As far as spammers are concerned, the automated ones don't care much (or even realize) that comments are closed on your entries. And they don't take the time to see if their attempts were junked or pubished. They will continue to submit comment spam and trackback spam. MT will refuse them, of course, but the entire MT application loads on every attempt -- the MT cgi scripts still incur load in process these, but likely not as much as a junked or successful comment submission. The main benefit to closing comments and using MT junk filters is to reduce / remove the clean-up effort, and to keep spam from be published on your blog. You end up with less published spam, but I am not sure how much CPU load is saved in these cases.

To address the CPU load of spam, you need to prevent/reduce spam hitting the MT cgi scripts. A temporary solution is to rename your comments and trackback scripts. Spammers will still try to hit the old URLs, but they will get 404 "not found" errors. This still incurs some load, but not as much as if MT had to handle those requests to reject or filter them. This solution is temporary because spammers will soon learn the new names of your scripts, and spam and load will increase thereafter.

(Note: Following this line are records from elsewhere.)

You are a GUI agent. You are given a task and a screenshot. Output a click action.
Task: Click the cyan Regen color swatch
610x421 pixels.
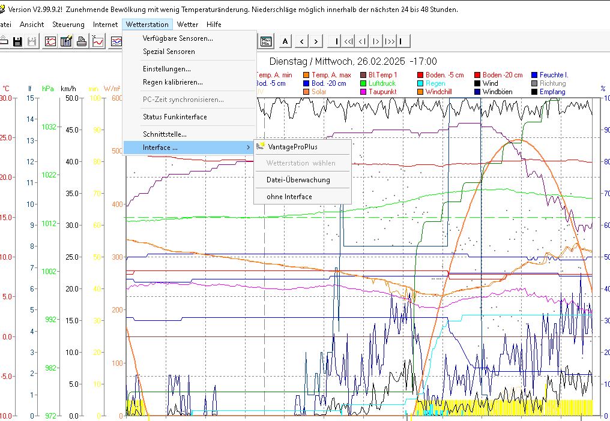(421, 83)

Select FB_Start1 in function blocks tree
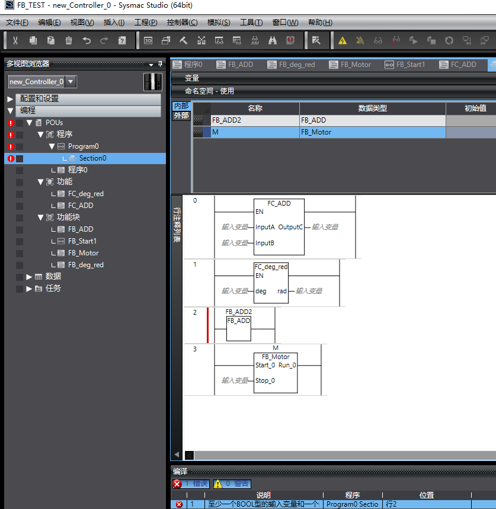pos(82,241)
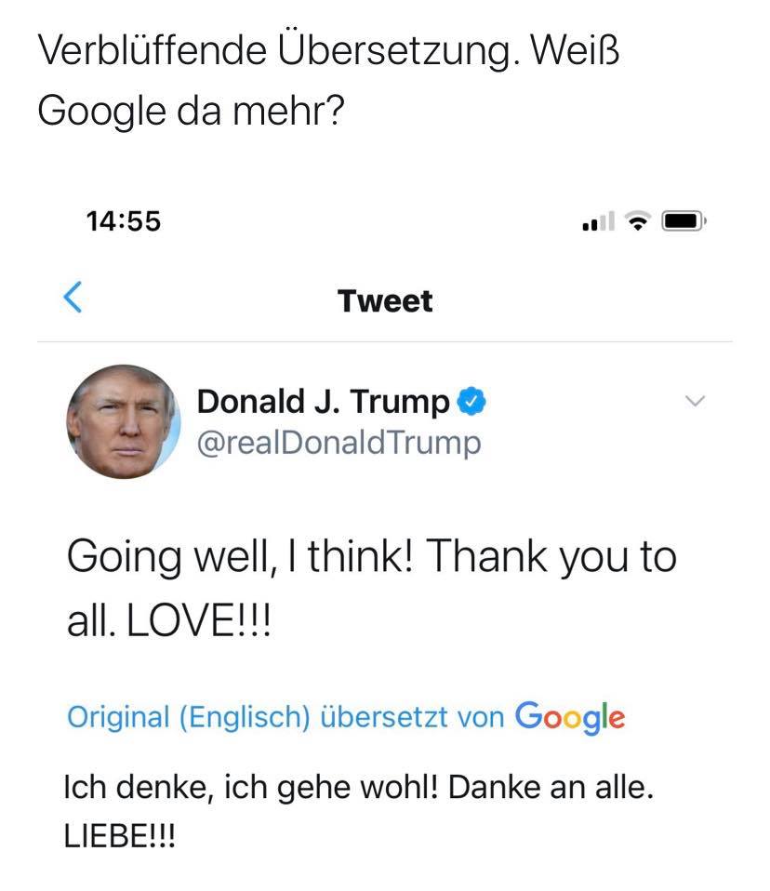Click the blue verified badge
This screenshot has width=770, height=891.
[x=472, y=402]
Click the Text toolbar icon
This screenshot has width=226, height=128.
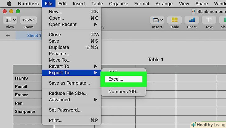click(x=209, y=20)
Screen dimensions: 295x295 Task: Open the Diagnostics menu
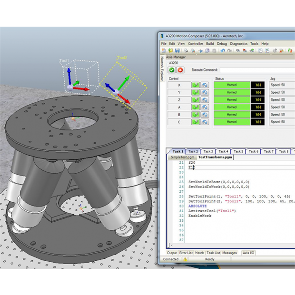pos(238,44)
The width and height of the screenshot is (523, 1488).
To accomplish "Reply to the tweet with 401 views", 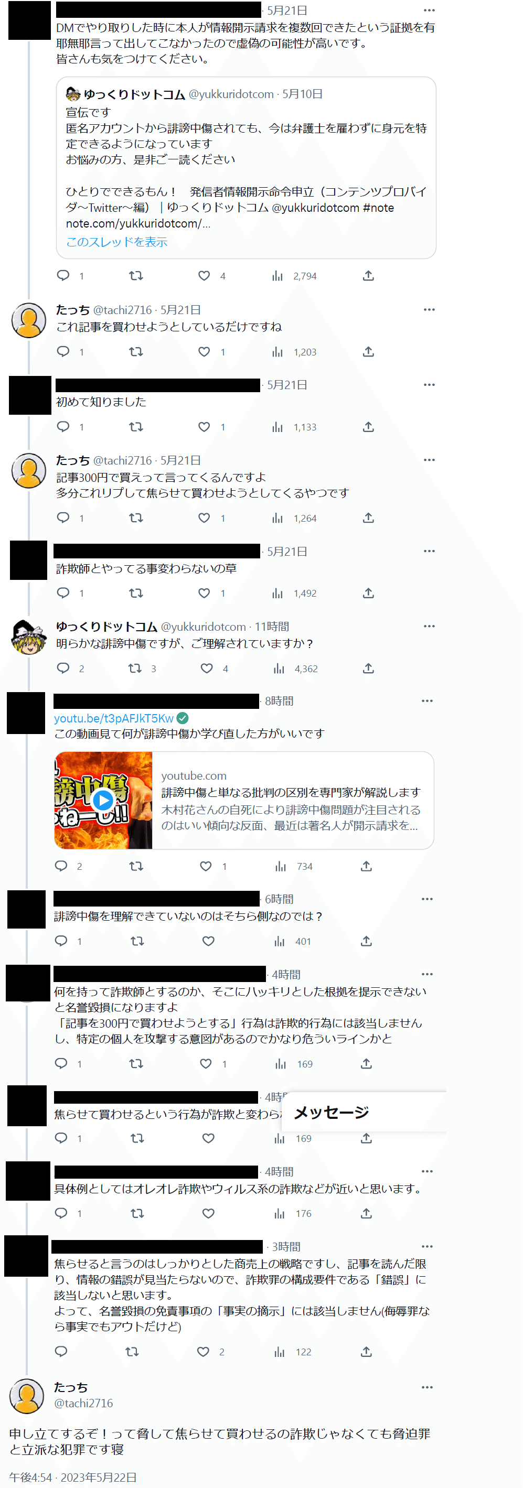I will [61, 941].
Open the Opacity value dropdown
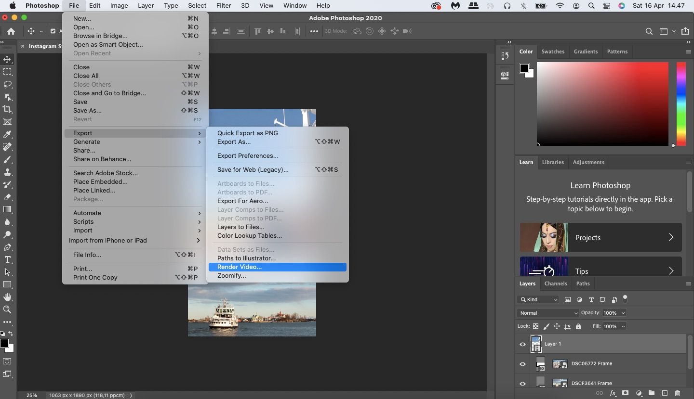694x399 pixels. click(x=623, y=313)
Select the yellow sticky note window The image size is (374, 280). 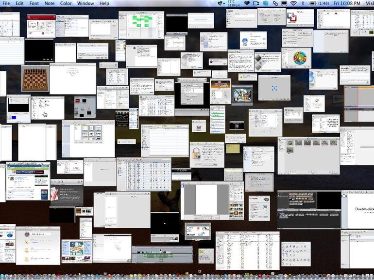click(x=233, y=149)
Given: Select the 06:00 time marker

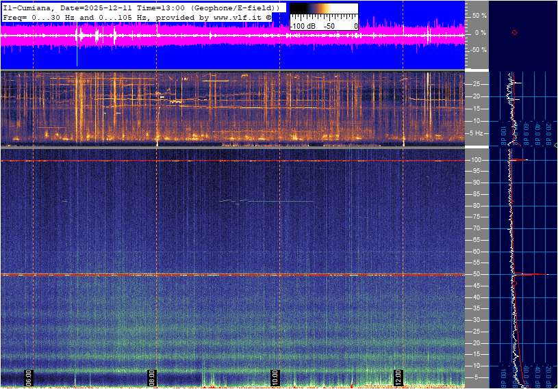Looking at the screenshot, I should tap(29, 377).
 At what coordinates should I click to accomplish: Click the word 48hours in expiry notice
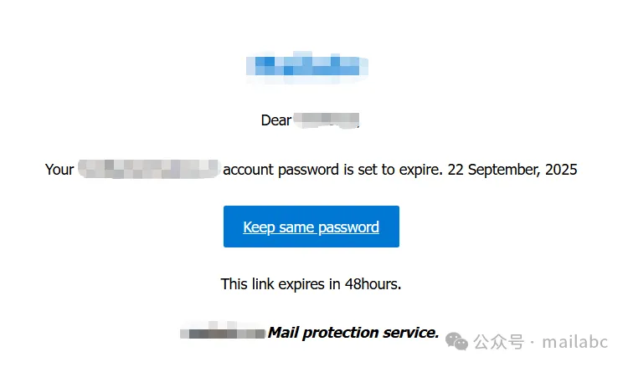click(x=373, y=284)
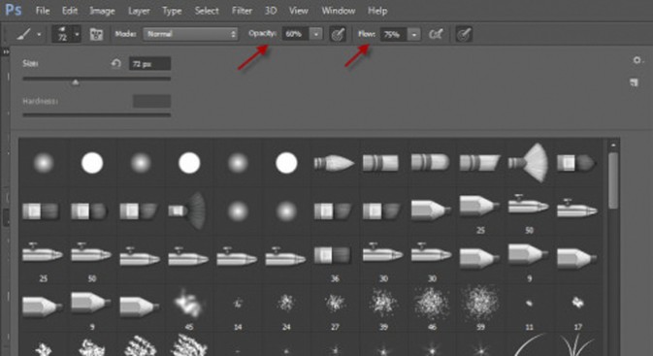Toggle pressure for size button
The width and height of the screenshot is (653, 356).
[x=464, y=34]
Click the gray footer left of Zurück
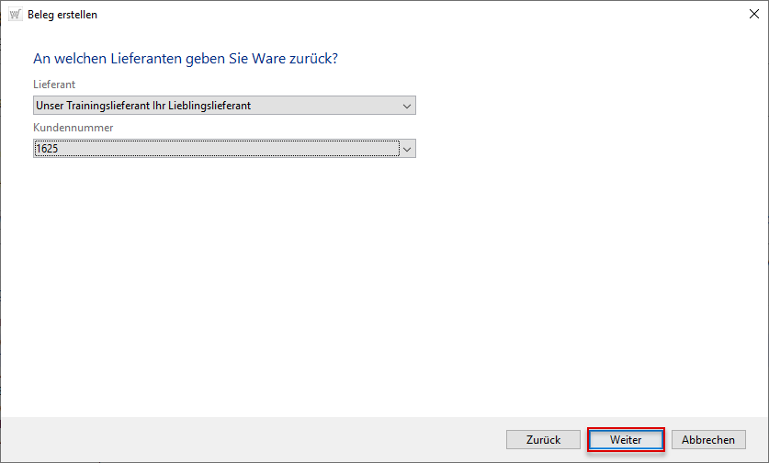Image resolution: width=769 pixels, height=463 pixels. [248, 440]
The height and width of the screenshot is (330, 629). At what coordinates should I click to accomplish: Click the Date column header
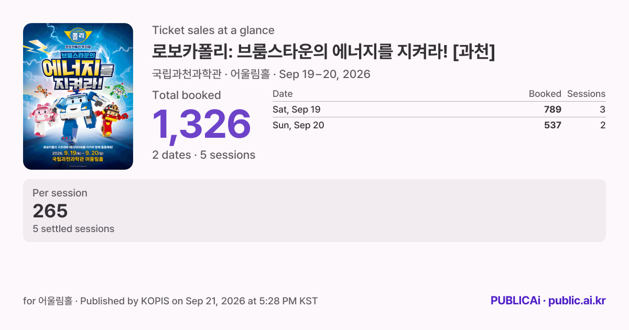(283, 94)
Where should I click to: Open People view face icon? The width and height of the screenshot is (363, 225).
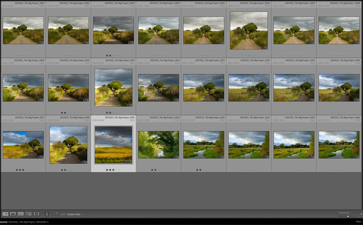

A longer term solution is to attempt to block spam *before* it hits the MT scripts. mod_security is one way to do this. It is an Apache module that uses rule-based filters to block requests at an early stage. You still need a good ruleset, of course. In many, case you will need a dedicated server to use this, but some shared hosting providers support mod_sec to varying degrees. In recent days, spam attempt have increased on my server. Yesterday, mod_security blocked almost 4,000 spam attempts. Without mod_security, that would have been a lot for MT and my dedicated server to handle. My server would likely have crashed several times. But my blocking the spam before it gets to my MT scripts, I was able to weather the attack without a huge spike in CPU load.